**Work item**
Return the entries below exactly as written.

**Input data**

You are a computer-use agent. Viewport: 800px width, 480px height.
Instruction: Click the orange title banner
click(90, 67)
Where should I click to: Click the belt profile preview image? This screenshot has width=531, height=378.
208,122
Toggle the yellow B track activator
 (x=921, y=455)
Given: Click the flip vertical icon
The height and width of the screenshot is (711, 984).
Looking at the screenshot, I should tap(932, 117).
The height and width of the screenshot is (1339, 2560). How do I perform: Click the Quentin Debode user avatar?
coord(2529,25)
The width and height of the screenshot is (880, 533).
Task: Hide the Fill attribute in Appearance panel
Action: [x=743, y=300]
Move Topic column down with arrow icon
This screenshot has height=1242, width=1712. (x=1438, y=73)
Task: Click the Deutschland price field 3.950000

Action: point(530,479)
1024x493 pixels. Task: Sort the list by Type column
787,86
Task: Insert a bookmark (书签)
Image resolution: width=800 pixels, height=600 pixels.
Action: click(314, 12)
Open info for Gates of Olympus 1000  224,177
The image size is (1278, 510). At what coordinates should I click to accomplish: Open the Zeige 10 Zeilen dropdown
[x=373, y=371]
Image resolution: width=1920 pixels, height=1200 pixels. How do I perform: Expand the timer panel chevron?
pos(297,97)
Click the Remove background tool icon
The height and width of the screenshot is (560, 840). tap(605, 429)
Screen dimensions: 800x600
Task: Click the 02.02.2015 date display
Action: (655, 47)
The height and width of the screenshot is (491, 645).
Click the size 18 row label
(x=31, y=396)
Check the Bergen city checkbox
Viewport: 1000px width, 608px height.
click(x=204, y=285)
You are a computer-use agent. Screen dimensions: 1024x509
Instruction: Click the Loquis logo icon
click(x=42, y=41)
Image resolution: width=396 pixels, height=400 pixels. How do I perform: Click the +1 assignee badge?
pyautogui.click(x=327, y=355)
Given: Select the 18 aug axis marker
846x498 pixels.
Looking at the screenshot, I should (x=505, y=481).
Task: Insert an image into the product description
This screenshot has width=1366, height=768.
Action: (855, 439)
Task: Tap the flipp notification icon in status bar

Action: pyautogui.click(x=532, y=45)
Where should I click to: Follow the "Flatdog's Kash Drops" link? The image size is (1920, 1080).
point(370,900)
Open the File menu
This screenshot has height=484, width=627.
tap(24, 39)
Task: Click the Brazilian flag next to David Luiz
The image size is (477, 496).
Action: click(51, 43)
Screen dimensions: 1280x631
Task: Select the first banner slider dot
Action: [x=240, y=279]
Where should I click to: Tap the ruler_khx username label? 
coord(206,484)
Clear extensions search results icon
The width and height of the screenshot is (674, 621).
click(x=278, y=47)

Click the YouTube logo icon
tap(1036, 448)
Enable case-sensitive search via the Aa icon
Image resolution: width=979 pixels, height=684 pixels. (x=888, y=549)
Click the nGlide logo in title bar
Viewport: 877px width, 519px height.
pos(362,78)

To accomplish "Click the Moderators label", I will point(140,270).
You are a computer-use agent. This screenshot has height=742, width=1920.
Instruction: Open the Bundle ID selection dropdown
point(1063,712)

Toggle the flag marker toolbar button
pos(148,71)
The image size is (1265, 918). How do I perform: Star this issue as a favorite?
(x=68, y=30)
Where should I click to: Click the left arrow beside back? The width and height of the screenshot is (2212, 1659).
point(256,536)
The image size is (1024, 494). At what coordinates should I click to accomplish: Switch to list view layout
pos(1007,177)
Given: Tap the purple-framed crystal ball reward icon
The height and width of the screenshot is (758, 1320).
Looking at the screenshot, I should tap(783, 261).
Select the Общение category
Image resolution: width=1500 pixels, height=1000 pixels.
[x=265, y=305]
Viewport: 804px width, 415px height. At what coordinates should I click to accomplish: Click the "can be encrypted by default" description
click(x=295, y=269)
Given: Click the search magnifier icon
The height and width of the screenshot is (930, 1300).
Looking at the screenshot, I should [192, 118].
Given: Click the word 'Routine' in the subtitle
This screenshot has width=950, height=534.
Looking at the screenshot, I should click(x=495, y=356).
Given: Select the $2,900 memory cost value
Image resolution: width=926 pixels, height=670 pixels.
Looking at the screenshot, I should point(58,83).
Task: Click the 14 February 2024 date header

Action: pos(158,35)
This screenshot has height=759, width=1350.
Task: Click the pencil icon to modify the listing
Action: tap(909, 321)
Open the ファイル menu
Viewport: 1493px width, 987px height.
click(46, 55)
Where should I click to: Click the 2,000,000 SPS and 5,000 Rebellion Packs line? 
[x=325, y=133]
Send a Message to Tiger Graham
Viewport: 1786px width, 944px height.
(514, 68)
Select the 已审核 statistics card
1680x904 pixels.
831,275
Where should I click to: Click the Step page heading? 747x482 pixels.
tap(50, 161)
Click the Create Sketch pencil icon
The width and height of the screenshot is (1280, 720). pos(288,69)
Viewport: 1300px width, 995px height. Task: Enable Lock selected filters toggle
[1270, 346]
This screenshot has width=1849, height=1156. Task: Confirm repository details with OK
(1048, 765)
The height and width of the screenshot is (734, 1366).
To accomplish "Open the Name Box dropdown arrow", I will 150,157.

**Written solution**
You are a computer-use agent. Viewport: 800px width, 480px height.
Instruction: Click the orange title banner
click(90, 67)
Where should I click to: Click the belt profile preview image? This screenshot has width=531, height=378.
208,122
Toggle the yellow B track activator
 (x=921, y=455)
Given: Click the flip vertical icon
The height and width of the screenshot is (711, 984).
Looking at the screenshot, I should tap(932, 117).
The height and width of the screenshot is (1339, 2560). How do I perform: Click the Quentin Debode user avatar?
coord(2529,25)
The width and height of the screenshot is (880, 533).
Task: Hide the Fill attribute in Appearance panel
Action: [x=743, y=300]
Move Topic column down with arrow icon
This screenshot has height=1242, width=1712. (x=1438, y=73)
Task: Click the Deutschland price field 3.950000

Action: point(530,479)
1024x493 pixels. Task: Sort the list by Type column
787,86
Task: Insert a bookmark (书签)
Image resolution: width=800 pixels, height=600 pixels.
Action: click(314, 12)
Open info for Gates of Olympus 1000  224,177
The image size is (1278, 510). At what coordinates should I click to accomplish: Open the Zeige 10 Zeilen dropdown
[x=373, y=371]
Image resolution: width=1920 pixels, height=1200 pixels. How do I perform: Expand the timer panel chevron?
pos(297,97)
Click the Remove background tool icon
The height and width of the screenshot is (560, 840). tap(605, 429)
Screen dimensions: 800x600
Task: Click the 02.02.2015 date display
Action: (655, 47)
The height and width of the screenshot is (491, 645).
Click the size 18 row label
(x=31, y=396)
Check the Bergen city checkbox
Viewport: 1000px width, 608px height.
click(x=204, y=285)
You are a computer-use agent. Screen dimensions: 1024x509
Instruction: Click the Loquis logo icon
click(x=42, y=41)
Image resolution: width=396 pixels, height=400 pixels. How do I perform: Click the +1 assignee badge?
pyautogui.click(x=327, y=355)
Given: Select the 18 aug axis marker
846x498 pixels.
Looking at the screenshot, I should (x=505, y=481).
Task: Insert an image into the product description
This screenshot has width=1366, height=768.
Action: (855, 439)
Task: Tap the flipp notification icon in status bar

Action: pyautogui.click(x=532, y=45)
Where should I click to: Follow the "Flatdog's Kash Drops" link? The image size is (1920, 1080).
point(370,900)
Open the File menu
This screenshot has height=484, width=627.
tap(24, 39)
Task: Click the Brazilian flag next to David Luiz
The image size is (477, 496).
Action: click(51, 43)
Screen dimensions: 1280x631
Task: Select the first banner slider dot
Action: [x=240, y=279]
Where should I click to: Tap the ruler_khx username label? 
coord(206,484)
Clear extensions search results icon
The width and height of the screenshot is (674, 621).
click(x=278, y=47)

Click the YouTube logo icon
tap(1036, 448)
Enable case-sensitive search via the Aa icon
Image resolution: width=979 pixels, height=684 pixels. (x=888, y=549)
Click the nGlide logo in title bar
Viewport: 877px width, 519px height.
pos(362,78)

To accomplish "Click the Moderators label", I will point(140,270).
You are a computer-use agent. This screenshot has height=742, width=1920.
Instruction: Open the Bundle ID selection dropdown
point(1063,712)

Toggle the flag marker toolbar button
pos(148,71)
The image size is (1265, 918). How do I perform: Star this issue as a favorite?
(x=68, y=30)
Where should I click to: Click the left arrow beside back? The width and height of the screenshot is (2212, 1659).
point(256,536)
The image size is (1024, 494). At what coordinates should I click to accomplish: Switch to list view layout
pos(1007,177)
Given: Tap the purple-framed crystal ball reward icon
The height and width of the screenshot is (758, 1320).
Looking at the screenshot, I should tap(783, 261).
Select the Общение category
Image resolution: width=1500 pixels, height=1000 pixels.
[x=265, y=305]
Viewport: 804px width, 415px height. At what coordinates should I click to accomplish: Click the "can be encrypted by default" description
click(x=295, y=269)
Given: Click the search magnifier icon
The height and width of the screenshot is (930, 1300).
Looking at the screenshot, I should [192, 118].
Given: Click the word 'Routine' in the subtitle
This screenshot has width=950, height=534.
Looking at the screenshot, I should click(x=495, y=356).
Given: Select the $2,900 memory cost value
Image resolution: width=926 pixels, height=670 pixels.
Looking at the screenshot, I should point(58,83).
Task: Click the 14 February 2024 date header

Action: pos(158,35)
This screenshot has height=759, width=1350.
Task: Click the pencil icon to modify the listing
Action: tap(909, 321)
Open the ファイル menu
Viewport: 1493px width, 987px height.
click(46, 55)
Where should I click to: Click the 2,000,000 SPS and 5,000 Rebellion Packs line? 
[x=325, y=133]
Send a Message to Tiger Graham
Viewport: 1786px width, 944px height.
(514, 68)
Select the 已审核 statistics card
1680x904 pixels.
831,275
Where should I click to: Click the Step page heading? 747x482 pixels.
tap(50, 161)
Click the Create Sketch pencil icon
The width and height of the screenshot is (1280, 720). pos(288,69)
Viewport: 1300px width, 995px height. Task: Enable Lock selected filters toggle
[1270, 346]
This screenshot has width=1849, height=1156. Task: Confirm repository details with OK
(1048, 765)
The height and width of the screenshot is (734, 1366).
To accomplish "Open the Name Box dropdown arrow", I will 150,157.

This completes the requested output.